Después de pasar unos días maravillosos en Rubielos de Mora, decidimos acercarnos hasta Albarracín, un punto pendiente en nuestra geografía como historiadores. Porque en Albarracín murió Bernardino Gómez Miedes, uno de esos españoles del XVI que tumba cualquier leyenda negra de medio pelo. Porque la leyenda negra, como tal, no existió. Es una invención más de los enemigos acérrimos del mayor imperio que había visto aquella Europa renacentista. Imperio, palabra maldita. Pero ese es otro tema, no el que hoy quiero contar.
Pues sí, Bernardino Gómez Miedes, turolense de Alcañiz, estudió en el Estudi General de Valencia, una de las universidades más antiguas y prestigiosas de España. Estudios que amplió en París y en Lovaina, que tampoco le van a la zaga en cuanto a antigüedad y prestigio. Pasó buena parte de su vida en diversas ciudades europeas que, en realidad, eran españolas, como la Amberes de Carlos V o la Roma eterna de los Papas, que podía presumir de tener más ciudadanos españoles que italianos, en aquellos tiempos convulsos. De regreso a España, Gómez Miedes fue premiado con el obispado de Albarracín y allí terminó sus días, en 1589.

Tarea 1: Copia de nuevo el fragmento sobre Bernardino Gómez Miedes, empezando por "Después de pasar" y siguiendo hasta "hoy quiero contar.". Cambia "historiadores" por "viajeros".
Tarea 2: En el fragmento sobre Bernardino Gómez Miedes, convierte en una lista breve el párrafo que empieza por "Pues sí, Bernardino Gómez Miedes", sin perder sus datos principales.

Material de datos:
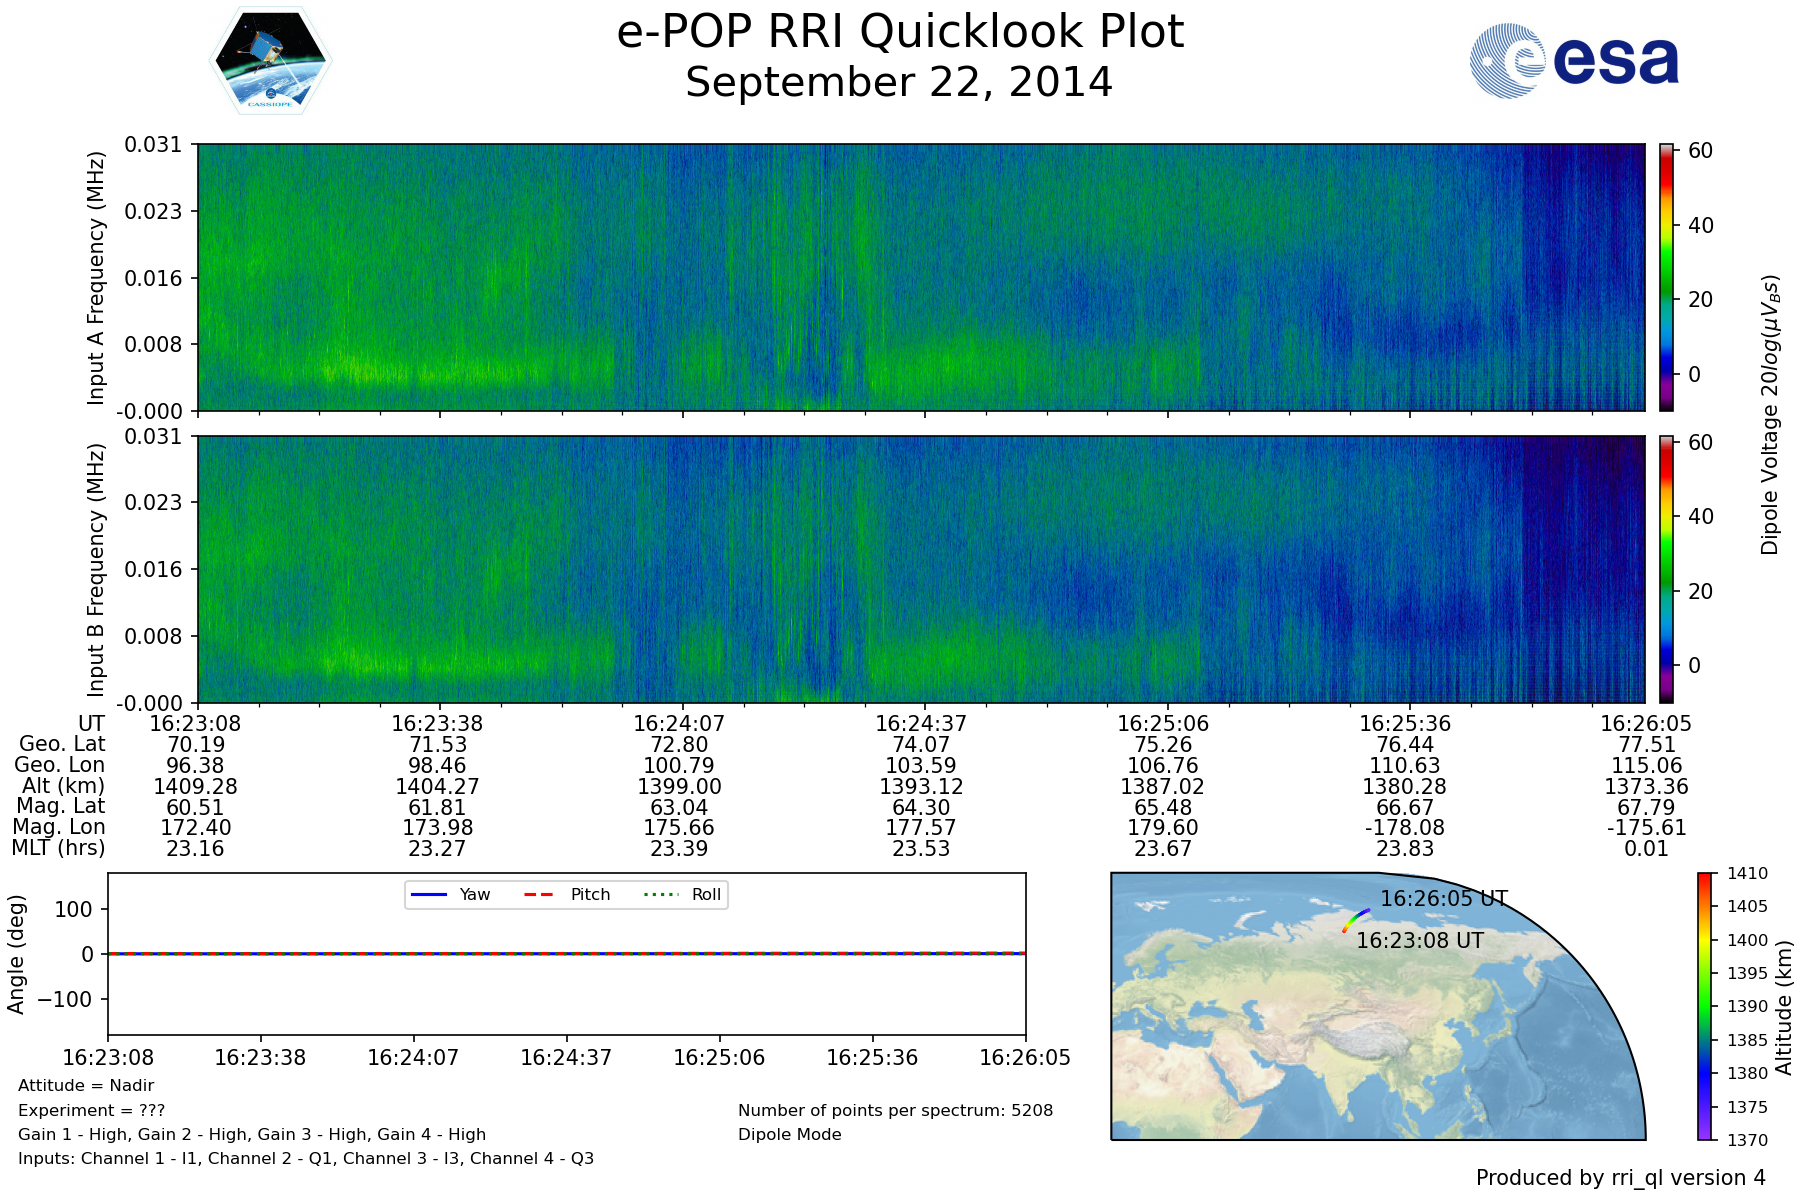Viewport: 1800px width, 1200px height.
Task: Click 'Number of points per spectrum: 5208'
Action: tap(895, 1111)
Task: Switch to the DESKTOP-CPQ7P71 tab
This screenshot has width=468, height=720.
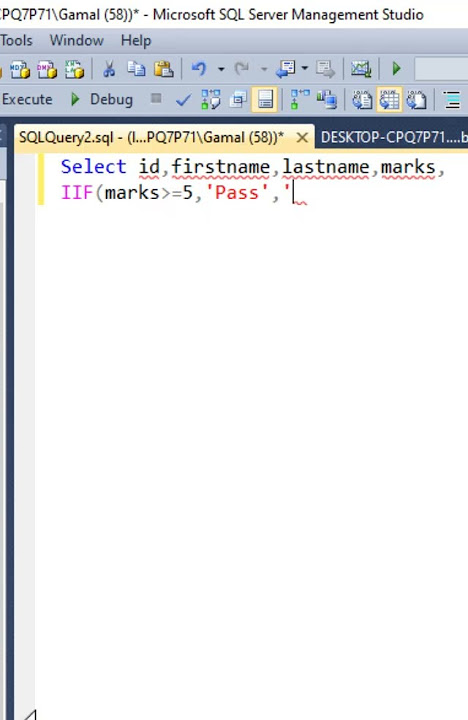Action: [x=394, y=137]
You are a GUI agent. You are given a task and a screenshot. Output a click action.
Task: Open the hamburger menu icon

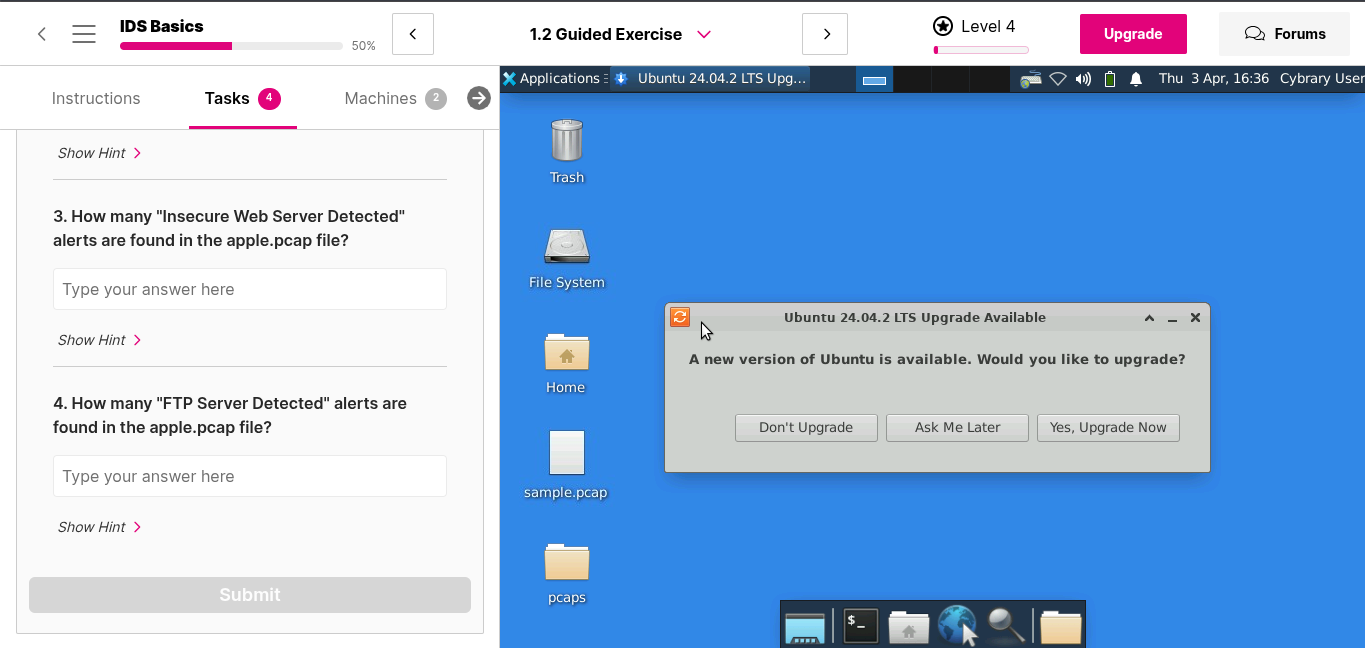(x=84, y=34)
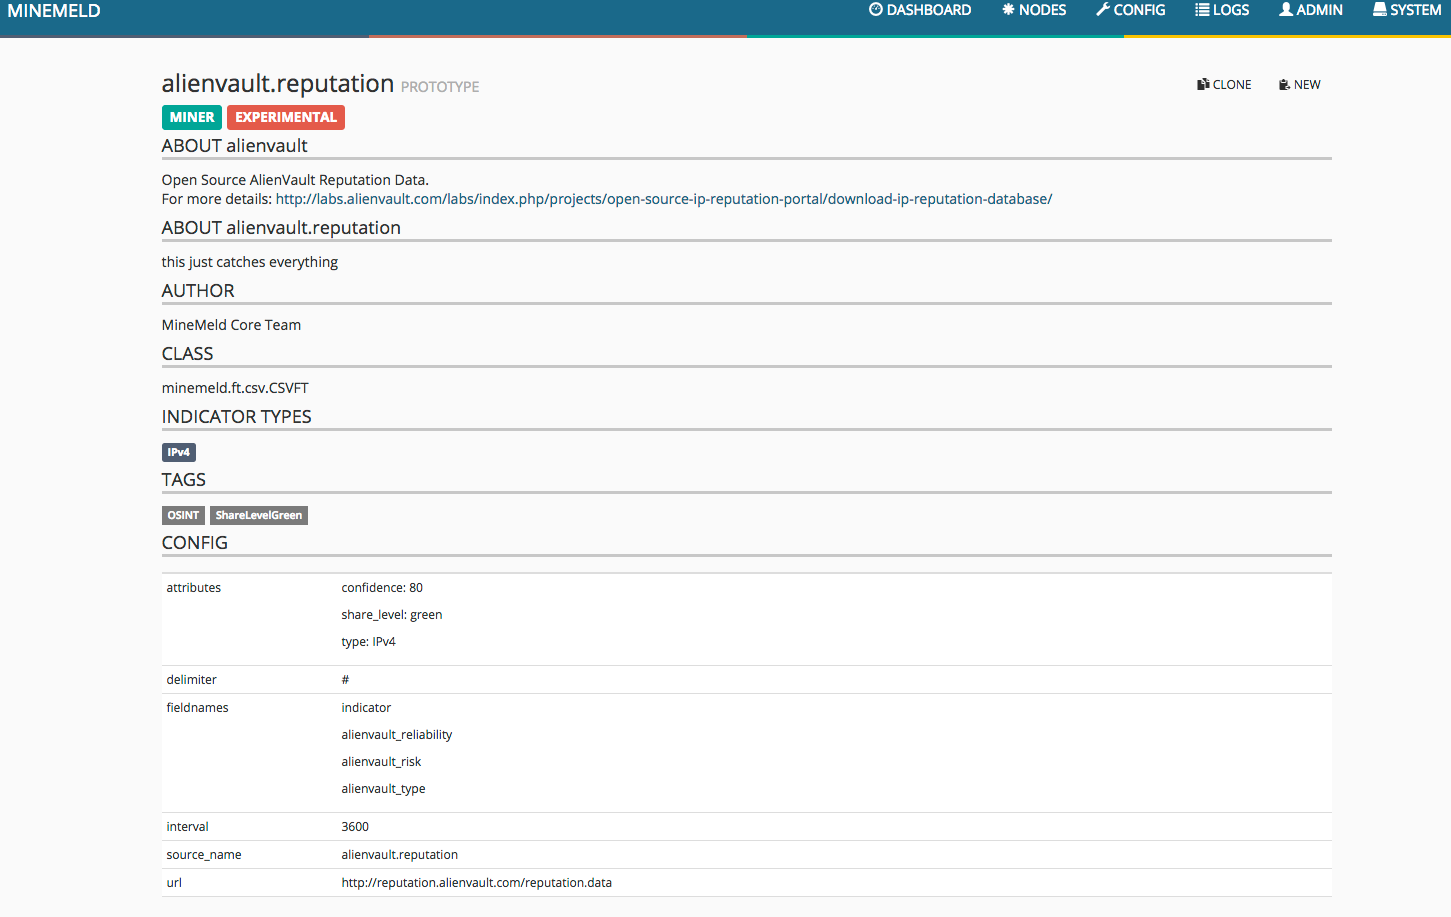
Task: Click the Admin user icon
Action: [1286, 10]
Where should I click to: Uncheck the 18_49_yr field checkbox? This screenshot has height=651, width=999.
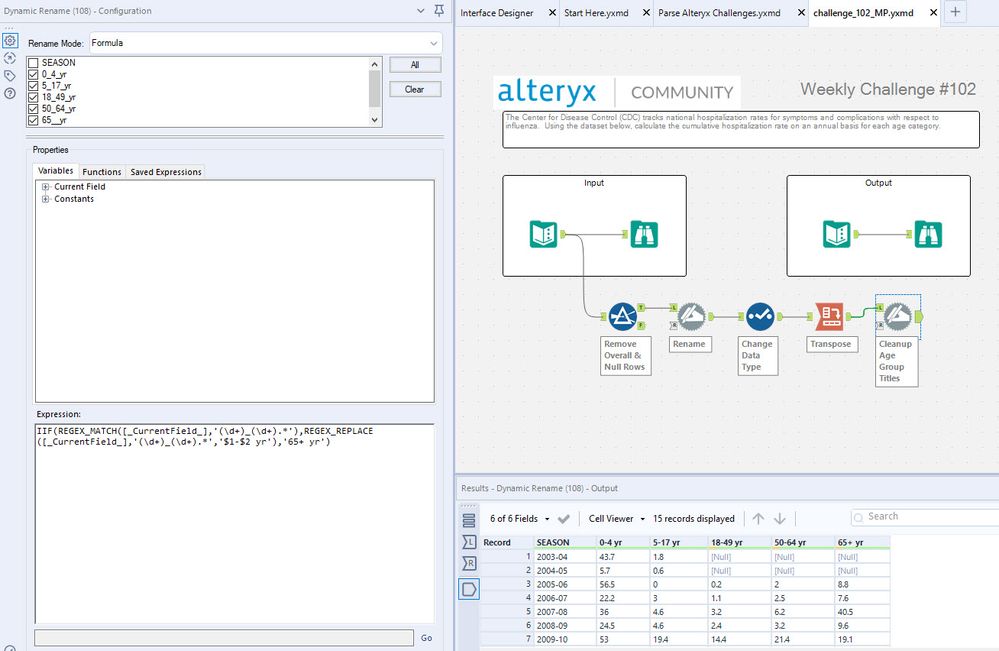pyautogui.click(x=35, y=97)
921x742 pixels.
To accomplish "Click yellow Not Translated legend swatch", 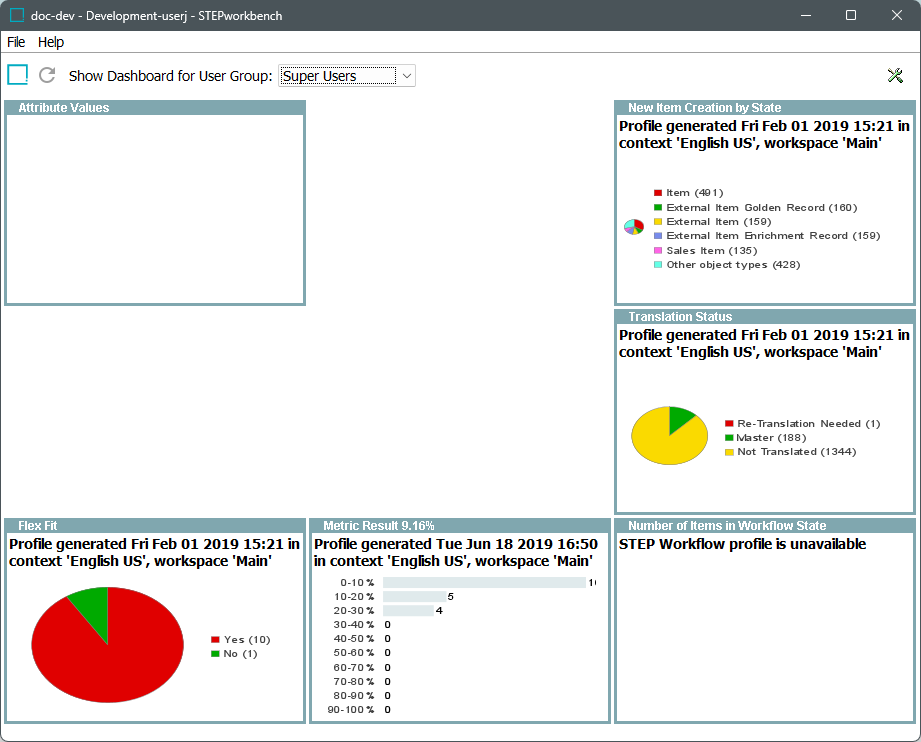I will tap(729, 452).
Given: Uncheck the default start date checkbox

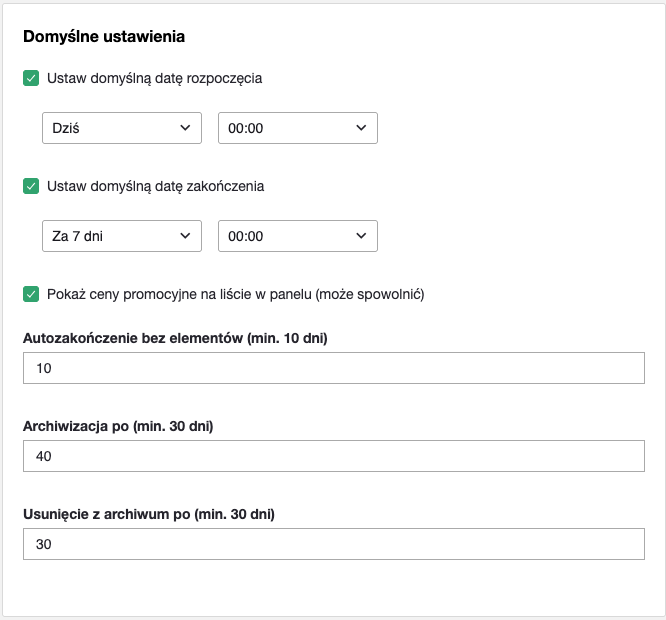Looking at the screenshot, I should 31,78.
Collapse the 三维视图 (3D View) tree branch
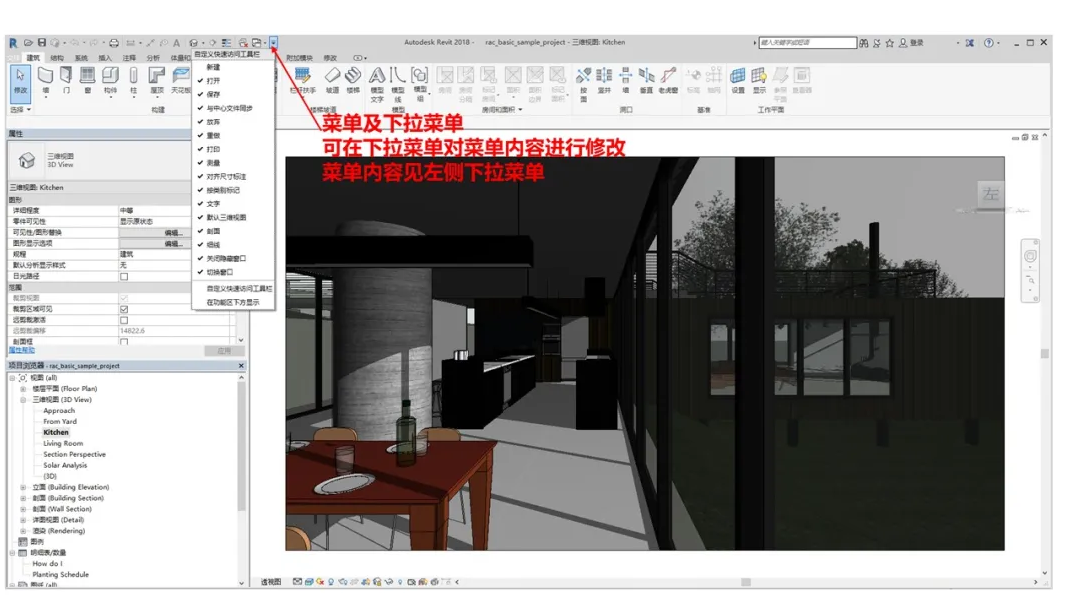 tap(22, 399)
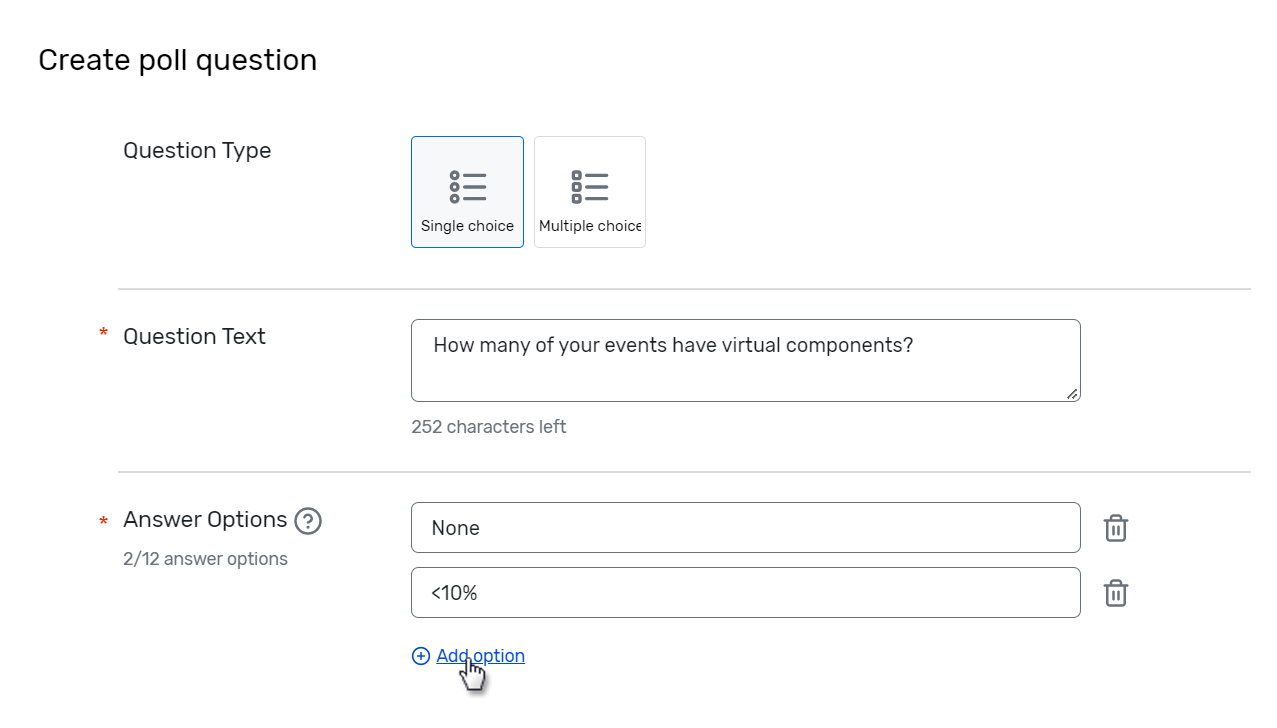Click the Single choice list icon
This screenshot has width=1277, height=728.
(x=467, y=185)
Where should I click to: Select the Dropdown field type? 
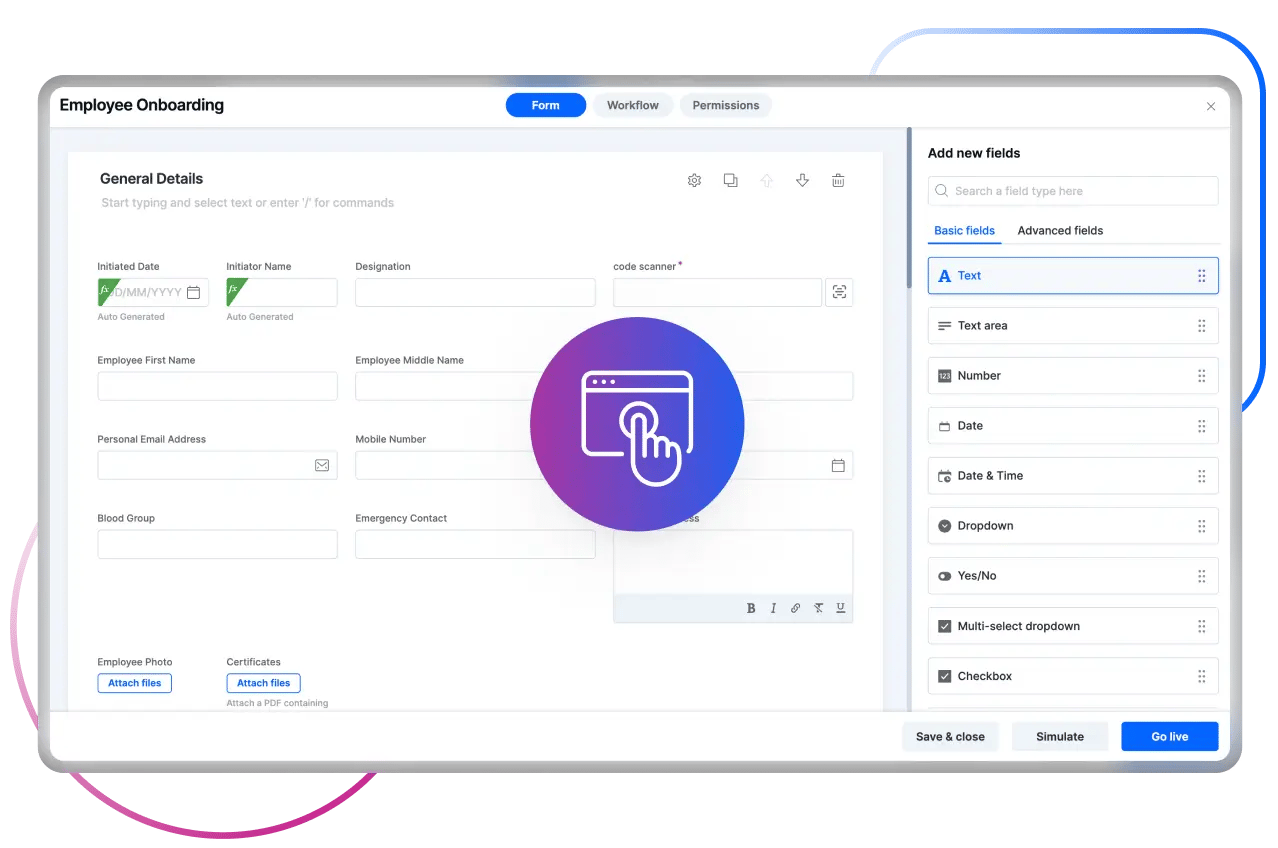click(x=1072, y=525)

Tu solución 1:
Después de pasar unos días maravillosos en Rubielos de Mora, decidimos acercarnos hasta Albarracín, un punto pendiente en nuestra geografía como viajeros. Porque en Albarracín murió Bernardino Gómez Miedes, uno de esos españoles del XVI que tumba cualquier leyenda negra de medio pelo. Porque la leyenda negra, como tal, no existió. Es una invención más de los enemigos acérrimos del mayor imperio que había visto aquella Europa renacentista. Imperio, palabra maldita. Pero ese es otro tema, no el que hoy quiero contar.

Tu solución 2:
- Bernardino Gómez Miedes era de Alcañiz, en Teruel.
- Estudió en el Estudi General de Valencia, una de las universidades más antiguas y prestigiosas de España.
- Amplió sus estudios en París y en Lovaina.
- Vivió buena parte de su vida en ciudades europeas como Amberes y Roma.
- Al volver a España recibió el obispado de Albarracín.
- Murió en Albarracín en 1589.